Testo estratto:
-=-=-

Come la Santa María di Onetti, la città fittizia di Río Fugitivo nasce dall’insoddisfazione. «Un fiume dalle acque cristalline, nessun mendicante sotto il ponte, lavoro per tutti e stipendi alti, i militari nelle loro caserme, le università efficienti, lavagne di quarzo e computer in ogni postazione, l’inflazione a zero e le famiglie felici», scrive Roberto. È la città che ha inventato perché il suo detective Mario Martínez, erede di Auguste Dupin e di Sherlock Holmes e di Hercules Poirot, risolva i delitti che si trova per le mani. «Una città per Mario Martínez, sì, e anche molti delitti per lui, ma questi, che sono solo isole dell’inquietudine nel calmo mare della vita, finiscono sempre per risolversi, a Río Fugitivo regna l’ordine». È l’antico cliché del romanzo giallo: il delitto spezza l’ordine, e al detective tocca ristabilirlo. Ma, nel caso di Paz Soldán, è anche molto più di questo: Roberto non è solo un adolescente che cerca, attraverso la letteratura, la propria collocazione nel mondo; è anche un adolescente che comprende il mondo attraverso le storie, qualcuno per cui gli altri acquisiscono un significato completo solo in quanto narratori. E il fatto è che non c’è tratto più noto – e più notevole – in questo romanzo, della naturalezza, diremmo quasi la sfrontatezza, con cui tutti, ma veramente tutti, si relazionano con il verbo raccontare. Io racconto, tu racconti, lui racconta, tutti raccontano. E per Roberto contano solo nella misura in cui raccontano. Mi spiego?

-=-=-

Compiti assegnati:
(1) Stabilisci se ciascuna delle affermazioni seguenti concorda con il brano su Río Fugitivo, rispondendo sì o no e riportando tra virgolette le parole del brano che lo dimostrano. (a) Mario Martínez è presentato come erede di Dupin, Holmes e Poirot. (b) A Río Fugitivo i delitti restano spesso irrisolti. (c) Per Roberto gli altri contano solo nella misura in cui raccontano.
(2) Prosegui il brano su Río Fugitivo, riprendendo dopo la sua ultima frase.

Dati disponibili:
-=-=-

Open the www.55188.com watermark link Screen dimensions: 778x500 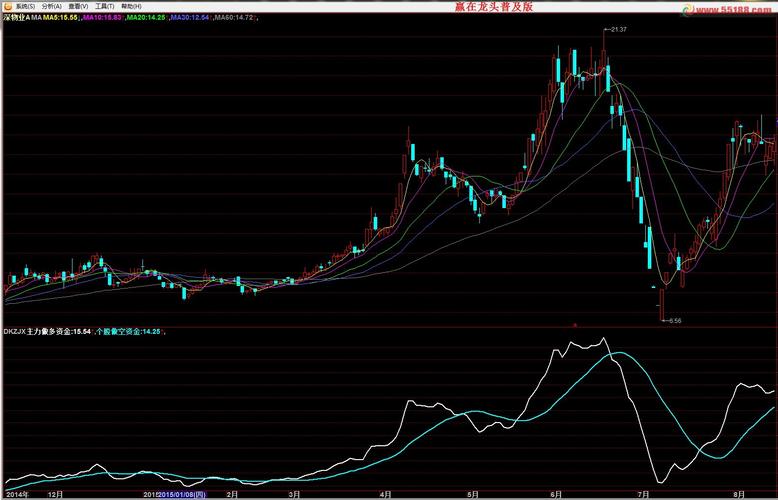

-=-=-

Soluzioni dell'esercizio:
(1)
(a) Sì: «erede di Auguste Dupin e di Sherlock Holmes e di Hercules Poirot».
(b) No: «finiscono sempre per risolversi».
(c) Sì: «E per Roberto contano solo nella misura in cui raccontano».

(2)
Il nonno: «Mi piace il suo modo così intenso di raccontare le storie. Come se ogni volta fosse la prima, come se il racconto stesse accadendo nel momento stesso della narrazione». Camaleón aveva un «talento invidiabile nel raccontare storie, nel trasformare un bacio sulla guancia da parte di una ragazza in un torrido fine settimana nella Cabaña de la Torre (era un gran narratore, ma soprattutto un gran bugiardo)». Chino racconta che suo fratello, in punto di morte, stava ascoltando una cassetta di Celia Cruz. «Trent’anni dopo mi sarei dimenticato della storia», dice Roberto, «ma avrei continuato a ricordare quel dettaglio. Chino è un grande narratore». Con un simile elenco, sembrerebbe superflua la presenza di un personaggio chiamato il Relator, e invece eccolo: «Va di bar in bar nella notte di Cochabamba, raccontando barzellette e aneddoti della sua terra per guadagnarsi da vivere». Roberto ascolta tutti e inevitabilmente li giudica; davanti a tutti loro (e agli altri), esercita il ruolo di lettore e di critico, perché la realtà, per lui, è un libro aperto. Río Fugitivo è, fra le molte altre cose, un romanzo sul rapporto tra letteratura e vita, sul modo di interpretare la vita a partire dalla letteratura e sui problemi e le difficoltà e i malintesi e le assurdità e le frustrazioni e le disfatte che si trova ad affrontare chi fa così. E in questo compito i suoi risultati sono eccellenti: scrivere sullo scrivere implica correre rischi monumentali, e la strada della letteratura latinoamericana è lastricata con i danni della metaletteratura. Per questo devo dire che non c’è nulla di metaletterario nel romanzo di Paz Soldán, in cui leggere e scrivere racconti sono gli unici modi efficaci di indagare sulla nostra identità, di scoprire chi siamo e anche – prospettiva terrificante – chi siamo stati senza saperlo.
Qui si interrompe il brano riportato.